### Task goal
Each line from the one containing "Click the cell with value 522" through the final line of the data below must be repeated exactly.

[Source data Boundary: Start]

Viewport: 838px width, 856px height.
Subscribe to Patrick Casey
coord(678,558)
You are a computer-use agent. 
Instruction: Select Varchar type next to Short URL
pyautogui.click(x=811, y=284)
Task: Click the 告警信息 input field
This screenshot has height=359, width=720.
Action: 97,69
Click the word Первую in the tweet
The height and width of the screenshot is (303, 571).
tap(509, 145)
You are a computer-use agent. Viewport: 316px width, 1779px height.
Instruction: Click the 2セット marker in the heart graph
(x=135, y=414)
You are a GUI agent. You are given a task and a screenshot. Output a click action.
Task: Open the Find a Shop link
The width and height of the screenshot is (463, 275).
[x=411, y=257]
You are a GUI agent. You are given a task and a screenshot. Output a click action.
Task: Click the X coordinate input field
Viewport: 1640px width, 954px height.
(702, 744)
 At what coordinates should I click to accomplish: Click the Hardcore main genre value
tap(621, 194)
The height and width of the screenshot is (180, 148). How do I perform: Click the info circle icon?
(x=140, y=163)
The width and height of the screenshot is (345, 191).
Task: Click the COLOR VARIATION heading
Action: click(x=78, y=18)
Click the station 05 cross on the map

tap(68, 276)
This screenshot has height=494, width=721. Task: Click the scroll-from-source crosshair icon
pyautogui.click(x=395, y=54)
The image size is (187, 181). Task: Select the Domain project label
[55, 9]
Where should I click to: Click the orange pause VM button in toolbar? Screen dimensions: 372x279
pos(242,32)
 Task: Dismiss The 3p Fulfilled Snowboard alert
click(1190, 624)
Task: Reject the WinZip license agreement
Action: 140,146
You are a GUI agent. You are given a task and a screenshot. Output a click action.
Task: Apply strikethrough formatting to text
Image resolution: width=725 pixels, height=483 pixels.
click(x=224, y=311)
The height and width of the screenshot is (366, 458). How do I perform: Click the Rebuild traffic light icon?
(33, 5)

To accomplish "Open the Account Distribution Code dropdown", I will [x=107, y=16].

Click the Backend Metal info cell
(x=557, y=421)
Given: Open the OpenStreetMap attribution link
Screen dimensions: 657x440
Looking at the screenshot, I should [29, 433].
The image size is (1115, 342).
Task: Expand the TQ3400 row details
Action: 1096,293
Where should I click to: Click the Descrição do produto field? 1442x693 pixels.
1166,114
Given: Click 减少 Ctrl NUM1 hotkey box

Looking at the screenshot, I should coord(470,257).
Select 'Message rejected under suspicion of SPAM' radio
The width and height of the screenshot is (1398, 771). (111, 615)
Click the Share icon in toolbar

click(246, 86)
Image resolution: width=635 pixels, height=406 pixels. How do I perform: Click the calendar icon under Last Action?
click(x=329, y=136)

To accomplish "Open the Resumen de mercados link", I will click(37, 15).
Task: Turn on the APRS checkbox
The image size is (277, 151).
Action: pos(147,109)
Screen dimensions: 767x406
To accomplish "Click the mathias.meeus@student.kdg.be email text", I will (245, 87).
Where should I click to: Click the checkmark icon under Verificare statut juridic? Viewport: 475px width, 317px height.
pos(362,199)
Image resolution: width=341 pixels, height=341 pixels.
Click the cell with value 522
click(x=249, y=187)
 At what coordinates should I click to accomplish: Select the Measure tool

[Source data Boundary: End]

### Answer space
Click the cell with value 522
click(x=249, y=187)
 At what coordinates should I click to accomplish: Select the Measure tool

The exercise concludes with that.